== Extracted information ==

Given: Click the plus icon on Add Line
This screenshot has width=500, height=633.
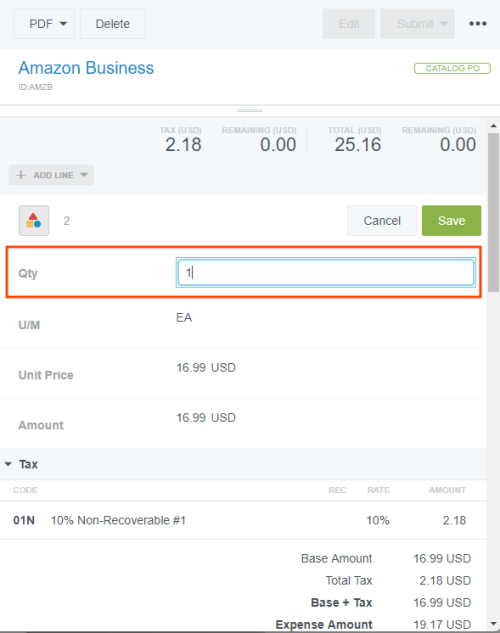Looking at the screenshot, I should pyautogui.click(x=21, y=175).
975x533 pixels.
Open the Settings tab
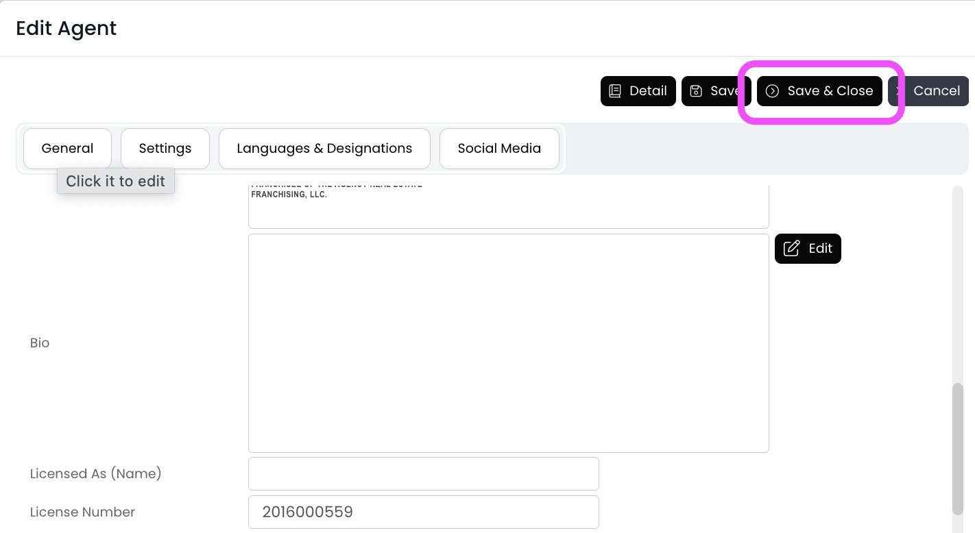(x=165, y=148)
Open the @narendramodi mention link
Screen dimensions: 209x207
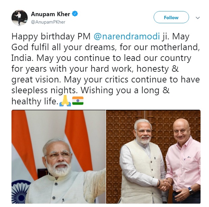tap(127, 36)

===

_To do_
Identify every line of the material above that contains the word "Open", and copy each one. Case matters.

_Result below_
Open the Settings tab
Open the @narendramodi mention link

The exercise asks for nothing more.